Exemple. Le nom d’un locataire d’un complexe d’habitation figure sur une liste d’attente pour l’obtention d’un appartement plus grand dans son immeuble. Des membres d’une famille récemment arrivée au pays qui vit aussi dans cet immeuble sont informés que des beaux parents, pour lesquels ils étaient répondants, ont été autorisés à émigrer au Canada. Si cette famille ne peut occuper un plus grand appartement rapidement, ils ne pourront pas aider les nouveaux venus à s’adapter à leur nouveau pays. Le locataire en question comprend la situation de cette famille et accepte de les faire passer devant lui sur la liste d’attente.

Il se peut que les fournisseurs de logements ne soient pas nécessairement responsables de répondre à la totalité des besoins d’adaptation d’un locataire liés à un motif prévu au Code, mais ils devront peut être collaborer avec d’autres parties qui assument cette responsabilité ou les aider.

Exemple. Une coopérative d’habitation ayant le mandat particulier de fournir du logement à des personnes à revenus mixtes (mais sans fournir d’autres services de soutien) n’a peut être pas l’obligation de répondre aux besoins en matière de soins personnels d’un locataire. Par contre, elle peut devoir s’assurer que l’immeuble lui procure un accès physique et lui fournir des services de soutien liés à son handicap aux réunions mensuelles ou aux assemblées générales annuelles des membres, surtout si ce locataire n’a pas accès à des ressources extérieures à cet égard.

Il est à noter qu’en plus des obligations imposées par le Code, les fournisseurs de logements ont des obligations en vertu de la Loi de 2005 sur l’accessibilité pour les personnes handicapées de l’Ontario et de ses textes d’application, dont la nouvelle Norme d’accessibilité pour les services à la clientèle ainsi que les prochaines normes d’accessibilité au milieu bâti, d’accessibilité de l’information et des communications et d’accessibilité à l’emploi. À cela s’ajoutera peut être la Norme d’accessibilité pour le transport pour les fournisseurs de logements qui assurent également à leurs locataires des services de transport par autobus ou par d’autres moyens.

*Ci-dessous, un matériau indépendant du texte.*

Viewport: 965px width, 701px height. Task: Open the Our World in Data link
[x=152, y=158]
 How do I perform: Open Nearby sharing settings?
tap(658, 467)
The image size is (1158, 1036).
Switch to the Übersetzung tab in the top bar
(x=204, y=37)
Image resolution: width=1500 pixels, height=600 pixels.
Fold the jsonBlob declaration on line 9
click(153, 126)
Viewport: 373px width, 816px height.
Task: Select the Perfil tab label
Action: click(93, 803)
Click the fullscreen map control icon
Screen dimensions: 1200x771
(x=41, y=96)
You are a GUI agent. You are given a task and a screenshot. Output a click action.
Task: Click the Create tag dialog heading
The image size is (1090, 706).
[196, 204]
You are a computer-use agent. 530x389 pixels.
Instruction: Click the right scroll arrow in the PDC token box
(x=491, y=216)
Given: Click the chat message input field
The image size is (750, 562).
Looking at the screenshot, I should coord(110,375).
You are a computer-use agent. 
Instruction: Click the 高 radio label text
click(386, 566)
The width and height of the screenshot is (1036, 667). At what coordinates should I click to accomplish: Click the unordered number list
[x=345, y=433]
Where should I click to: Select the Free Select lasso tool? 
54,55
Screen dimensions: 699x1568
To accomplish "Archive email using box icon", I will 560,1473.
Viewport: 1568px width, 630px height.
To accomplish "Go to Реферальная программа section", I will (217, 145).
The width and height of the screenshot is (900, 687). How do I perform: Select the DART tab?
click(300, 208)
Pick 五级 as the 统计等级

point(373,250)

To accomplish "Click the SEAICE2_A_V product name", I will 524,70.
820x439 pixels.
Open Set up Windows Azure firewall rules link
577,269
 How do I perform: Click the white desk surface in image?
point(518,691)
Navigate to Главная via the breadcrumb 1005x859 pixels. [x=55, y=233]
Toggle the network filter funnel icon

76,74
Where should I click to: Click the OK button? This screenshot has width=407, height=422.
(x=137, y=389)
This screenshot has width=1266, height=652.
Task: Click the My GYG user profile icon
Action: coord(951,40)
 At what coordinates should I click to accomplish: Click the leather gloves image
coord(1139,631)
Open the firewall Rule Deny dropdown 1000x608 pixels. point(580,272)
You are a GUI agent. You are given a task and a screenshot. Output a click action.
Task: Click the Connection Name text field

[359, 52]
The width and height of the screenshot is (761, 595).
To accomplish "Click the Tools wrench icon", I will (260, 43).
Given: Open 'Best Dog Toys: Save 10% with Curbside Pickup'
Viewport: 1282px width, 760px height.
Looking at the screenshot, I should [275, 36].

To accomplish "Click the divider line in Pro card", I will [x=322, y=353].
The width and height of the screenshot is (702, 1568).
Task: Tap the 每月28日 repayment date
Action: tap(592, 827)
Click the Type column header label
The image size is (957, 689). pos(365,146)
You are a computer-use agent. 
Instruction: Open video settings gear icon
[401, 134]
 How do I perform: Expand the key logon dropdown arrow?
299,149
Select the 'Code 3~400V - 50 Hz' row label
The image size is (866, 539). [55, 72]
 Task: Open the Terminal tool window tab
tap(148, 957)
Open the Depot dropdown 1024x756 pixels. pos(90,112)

[223] Voir Fancy c. J & M Apartments Ltd. (1991), supra, note 39; Chauhan c. Norkam Seniors Housing Cooperative Association (2004), supra, note 40; et Peroz c. Yaremko, (2008), supra, note 40.
[224] Payne c. Otsuka Pharmaceutical Co. (no 3) (2002), 44 C.H.R.R. D/203 (Comm. enq. Ont.) au par. 63 : « Le moment où un tiers ou une personne intervenant a posteriori dans une situation de discrimination est un cas d’espèce. Toutefois, des principes généraux peuvent être énoncés. L’élément clé est l’influence ou le pouvoir que la personne intervenant a posteriori ou indirectement avait sur le demandeur et l’intimé. Plus l’influence ou le pouvoir sur la situation et les parties était grand, plus l’obligation légale de ne pas tolérer ou favoriser le geste discriminatoire est contraignante. L’influence ou le pouvoir est important, car il implique la capacité de corriger la situation ou de faire quelque chose pour améliorer les conditions. » [Traduction]
[225] Wall c. University of Waterloo (1995), 27 C.H.R.R. D/44 aux par. 162 à 67 (Comm. enq. Ont.). Ces questions aident à déterminer le caractère raisonnable de la réponse de l’organisation à une situation de harcèlement. Si l’organisation a réagi de façon raisonnable, cela ne modifie en rien sa responsabilité mais sera pris en considération au moment de déterminer le redressement approprié. En d’autres termes, un fournisseur de logements qui a apporté une réponse raisonnable à une situation de harcèlement ne se libère pas de sa responsabilité, mais les dommages intérêts imposés en l’occurrence pourraient être réduits.
[226] Dans ce contexte, le terme « employé » pourrait s’appliquer, entre autres, à un locateur, à un membre du conseil d’administration d’une coopérative d’habitation, à un agent immobilier, à un gestionnaire de logements et à un membre du personnel de service.